BEGIN Material for this task
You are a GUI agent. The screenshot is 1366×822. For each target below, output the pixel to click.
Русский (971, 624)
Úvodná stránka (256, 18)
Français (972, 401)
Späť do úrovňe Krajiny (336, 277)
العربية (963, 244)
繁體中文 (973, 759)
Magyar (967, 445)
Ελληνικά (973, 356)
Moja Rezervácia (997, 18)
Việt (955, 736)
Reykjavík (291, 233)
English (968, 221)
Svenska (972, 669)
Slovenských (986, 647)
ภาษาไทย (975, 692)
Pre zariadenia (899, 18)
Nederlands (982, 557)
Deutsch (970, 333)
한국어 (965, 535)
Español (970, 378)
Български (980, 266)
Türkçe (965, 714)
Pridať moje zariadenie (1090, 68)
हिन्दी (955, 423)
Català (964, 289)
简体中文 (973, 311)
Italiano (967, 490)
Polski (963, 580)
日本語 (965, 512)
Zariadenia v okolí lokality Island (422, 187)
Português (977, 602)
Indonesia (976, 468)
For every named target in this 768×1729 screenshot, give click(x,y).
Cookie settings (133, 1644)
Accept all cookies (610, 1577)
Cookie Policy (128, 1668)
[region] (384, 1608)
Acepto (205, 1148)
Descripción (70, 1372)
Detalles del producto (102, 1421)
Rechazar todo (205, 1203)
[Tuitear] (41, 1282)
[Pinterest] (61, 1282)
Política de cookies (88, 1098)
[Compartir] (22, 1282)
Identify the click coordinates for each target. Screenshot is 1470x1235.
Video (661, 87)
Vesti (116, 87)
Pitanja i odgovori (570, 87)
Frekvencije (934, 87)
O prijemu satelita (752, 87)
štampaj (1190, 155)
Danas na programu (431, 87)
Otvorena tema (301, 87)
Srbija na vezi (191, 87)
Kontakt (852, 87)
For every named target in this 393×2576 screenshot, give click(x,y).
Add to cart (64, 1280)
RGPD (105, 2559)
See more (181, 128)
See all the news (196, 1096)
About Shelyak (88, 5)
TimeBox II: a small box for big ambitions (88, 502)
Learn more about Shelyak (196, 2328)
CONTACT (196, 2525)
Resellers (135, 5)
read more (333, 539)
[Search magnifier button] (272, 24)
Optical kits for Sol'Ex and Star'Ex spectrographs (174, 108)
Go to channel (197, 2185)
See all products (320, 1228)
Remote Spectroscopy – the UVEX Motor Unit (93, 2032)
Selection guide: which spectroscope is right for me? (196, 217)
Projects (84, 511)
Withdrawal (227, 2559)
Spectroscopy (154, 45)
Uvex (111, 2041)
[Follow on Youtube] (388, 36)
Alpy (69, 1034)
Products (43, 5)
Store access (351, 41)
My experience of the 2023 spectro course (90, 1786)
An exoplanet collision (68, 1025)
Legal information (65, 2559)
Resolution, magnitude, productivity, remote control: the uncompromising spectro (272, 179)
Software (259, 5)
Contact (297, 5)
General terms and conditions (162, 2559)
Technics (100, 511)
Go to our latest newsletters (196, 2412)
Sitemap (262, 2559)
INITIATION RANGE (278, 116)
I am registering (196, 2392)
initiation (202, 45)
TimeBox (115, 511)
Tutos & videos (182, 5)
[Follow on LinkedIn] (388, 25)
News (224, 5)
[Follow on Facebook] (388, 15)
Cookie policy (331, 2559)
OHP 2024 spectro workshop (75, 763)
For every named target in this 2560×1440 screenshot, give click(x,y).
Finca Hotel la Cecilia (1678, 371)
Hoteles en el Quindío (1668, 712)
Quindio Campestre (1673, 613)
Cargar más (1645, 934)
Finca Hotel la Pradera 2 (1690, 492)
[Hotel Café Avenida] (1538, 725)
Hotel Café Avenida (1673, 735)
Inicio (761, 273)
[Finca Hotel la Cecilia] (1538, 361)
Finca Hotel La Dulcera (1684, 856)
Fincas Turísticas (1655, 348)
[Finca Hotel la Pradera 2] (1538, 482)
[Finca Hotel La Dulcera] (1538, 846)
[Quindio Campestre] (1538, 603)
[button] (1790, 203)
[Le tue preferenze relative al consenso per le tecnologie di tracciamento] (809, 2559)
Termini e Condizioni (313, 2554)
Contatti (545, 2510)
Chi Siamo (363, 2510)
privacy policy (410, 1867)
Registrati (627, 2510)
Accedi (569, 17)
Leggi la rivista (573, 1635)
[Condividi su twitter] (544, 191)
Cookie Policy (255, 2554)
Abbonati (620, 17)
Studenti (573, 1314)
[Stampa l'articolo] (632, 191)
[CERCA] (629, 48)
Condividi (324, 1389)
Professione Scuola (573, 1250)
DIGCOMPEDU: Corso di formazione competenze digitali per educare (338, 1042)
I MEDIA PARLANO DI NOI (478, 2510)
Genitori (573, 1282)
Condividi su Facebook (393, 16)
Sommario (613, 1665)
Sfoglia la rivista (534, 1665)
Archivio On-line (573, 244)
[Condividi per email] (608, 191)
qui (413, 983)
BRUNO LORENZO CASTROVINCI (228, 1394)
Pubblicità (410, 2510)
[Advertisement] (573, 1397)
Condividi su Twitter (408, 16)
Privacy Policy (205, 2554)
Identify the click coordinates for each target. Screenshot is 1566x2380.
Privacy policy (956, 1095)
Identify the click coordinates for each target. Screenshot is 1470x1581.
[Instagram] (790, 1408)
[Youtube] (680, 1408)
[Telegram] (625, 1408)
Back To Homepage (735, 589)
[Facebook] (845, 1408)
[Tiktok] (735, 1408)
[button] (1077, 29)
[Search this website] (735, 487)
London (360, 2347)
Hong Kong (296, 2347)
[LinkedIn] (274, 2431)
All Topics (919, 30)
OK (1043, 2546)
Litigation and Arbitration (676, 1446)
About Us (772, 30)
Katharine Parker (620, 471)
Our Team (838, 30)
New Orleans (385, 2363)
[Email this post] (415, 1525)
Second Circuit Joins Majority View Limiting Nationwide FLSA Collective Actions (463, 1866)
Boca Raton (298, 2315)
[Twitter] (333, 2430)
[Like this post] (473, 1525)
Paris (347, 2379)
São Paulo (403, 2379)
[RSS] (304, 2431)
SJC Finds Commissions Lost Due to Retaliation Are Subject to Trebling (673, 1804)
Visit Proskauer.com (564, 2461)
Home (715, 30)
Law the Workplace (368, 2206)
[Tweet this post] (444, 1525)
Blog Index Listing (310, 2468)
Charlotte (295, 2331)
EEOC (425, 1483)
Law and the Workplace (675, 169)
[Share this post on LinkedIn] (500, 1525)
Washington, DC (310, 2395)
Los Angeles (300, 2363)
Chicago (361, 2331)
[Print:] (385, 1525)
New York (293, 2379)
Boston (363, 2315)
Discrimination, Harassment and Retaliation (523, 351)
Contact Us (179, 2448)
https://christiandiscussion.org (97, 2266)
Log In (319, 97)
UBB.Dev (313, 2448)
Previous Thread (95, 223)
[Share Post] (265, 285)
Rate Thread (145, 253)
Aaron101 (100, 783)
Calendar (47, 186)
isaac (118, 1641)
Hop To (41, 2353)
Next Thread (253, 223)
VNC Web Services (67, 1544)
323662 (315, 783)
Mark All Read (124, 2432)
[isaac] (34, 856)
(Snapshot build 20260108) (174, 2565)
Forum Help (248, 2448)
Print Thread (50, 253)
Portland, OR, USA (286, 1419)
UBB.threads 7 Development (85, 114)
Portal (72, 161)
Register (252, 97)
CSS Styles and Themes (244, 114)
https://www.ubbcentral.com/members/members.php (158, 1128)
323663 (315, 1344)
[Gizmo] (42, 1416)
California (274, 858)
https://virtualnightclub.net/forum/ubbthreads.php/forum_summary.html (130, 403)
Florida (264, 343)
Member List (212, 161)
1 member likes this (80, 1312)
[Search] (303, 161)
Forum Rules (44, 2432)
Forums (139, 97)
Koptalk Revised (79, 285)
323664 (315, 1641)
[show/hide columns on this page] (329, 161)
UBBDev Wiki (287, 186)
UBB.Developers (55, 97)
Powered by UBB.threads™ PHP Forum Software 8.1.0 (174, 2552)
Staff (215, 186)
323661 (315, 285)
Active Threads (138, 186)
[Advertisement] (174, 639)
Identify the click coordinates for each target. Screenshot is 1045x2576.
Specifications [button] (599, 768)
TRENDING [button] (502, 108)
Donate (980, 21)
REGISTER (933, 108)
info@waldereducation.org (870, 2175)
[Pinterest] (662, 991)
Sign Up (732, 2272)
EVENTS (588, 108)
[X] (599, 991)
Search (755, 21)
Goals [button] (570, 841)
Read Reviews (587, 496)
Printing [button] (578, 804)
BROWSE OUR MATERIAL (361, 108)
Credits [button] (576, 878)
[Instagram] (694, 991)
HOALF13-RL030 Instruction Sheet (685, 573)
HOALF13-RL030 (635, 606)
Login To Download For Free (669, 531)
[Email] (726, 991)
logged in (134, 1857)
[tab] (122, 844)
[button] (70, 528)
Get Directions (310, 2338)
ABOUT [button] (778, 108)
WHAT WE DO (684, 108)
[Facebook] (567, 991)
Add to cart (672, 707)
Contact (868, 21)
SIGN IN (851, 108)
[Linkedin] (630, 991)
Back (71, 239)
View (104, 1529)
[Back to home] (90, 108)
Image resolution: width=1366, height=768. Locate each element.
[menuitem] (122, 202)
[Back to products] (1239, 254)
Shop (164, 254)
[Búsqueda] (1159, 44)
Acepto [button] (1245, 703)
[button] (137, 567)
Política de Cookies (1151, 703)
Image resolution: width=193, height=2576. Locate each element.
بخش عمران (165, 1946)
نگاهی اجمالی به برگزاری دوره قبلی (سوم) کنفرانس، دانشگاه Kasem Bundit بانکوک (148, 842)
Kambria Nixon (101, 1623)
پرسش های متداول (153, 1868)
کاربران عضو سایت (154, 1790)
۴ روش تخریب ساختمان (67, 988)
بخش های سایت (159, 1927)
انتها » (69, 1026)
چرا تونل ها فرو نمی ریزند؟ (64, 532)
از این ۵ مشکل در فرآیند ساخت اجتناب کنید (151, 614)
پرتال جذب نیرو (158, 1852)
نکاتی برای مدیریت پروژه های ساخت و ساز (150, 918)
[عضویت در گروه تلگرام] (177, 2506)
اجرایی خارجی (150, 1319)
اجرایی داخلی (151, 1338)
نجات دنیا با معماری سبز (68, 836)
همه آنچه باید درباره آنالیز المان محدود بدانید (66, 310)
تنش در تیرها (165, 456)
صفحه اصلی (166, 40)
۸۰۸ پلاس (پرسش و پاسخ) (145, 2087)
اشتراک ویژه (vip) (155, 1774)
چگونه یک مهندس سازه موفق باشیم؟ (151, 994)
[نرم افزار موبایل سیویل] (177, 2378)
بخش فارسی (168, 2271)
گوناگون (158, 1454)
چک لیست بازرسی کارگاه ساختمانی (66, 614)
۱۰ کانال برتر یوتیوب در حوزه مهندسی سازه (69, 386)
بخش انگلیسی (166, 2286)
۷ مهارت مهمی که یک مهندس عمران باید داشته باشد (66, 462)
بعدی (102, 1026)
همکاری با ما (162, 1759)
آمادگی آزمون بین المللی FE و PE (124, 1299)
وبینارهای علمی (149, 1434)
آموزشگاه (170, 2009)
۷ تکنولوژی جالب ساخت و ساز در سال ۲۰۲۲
END Material for this task
The problem. Take the listing above and repeat exactly the lines from the one containing "Screenshot is 1470x1581." through the one containing "[Email this post] (415, 1525)", both included.

Expected output.
Identify the click coordinates for each target. Screenshot is 1470x1581.
[Instagram] (790, 1408)
[Youtube] (680, 1408)
[Telegram] (625, 1408)
Back To Homepage (735, 589)
[Facebook] (845, 1408)
[Tiktok] (735, 1408)
[button] (1077, 29)
[Search this website] (735, 487)
London (360, 2347)
Hong Kong (296, 2347)
[LinkedIn] (274, 2431)
All Topics (919, 30)
OK (1043, 2546)
Litigation and Arbitration (676, 1446)
About Us (772, 30)
Katharine Parker (620, 471)
Our Team (838, 30)
New Orleans (385, 2363)
[Email this post] (415, 1525)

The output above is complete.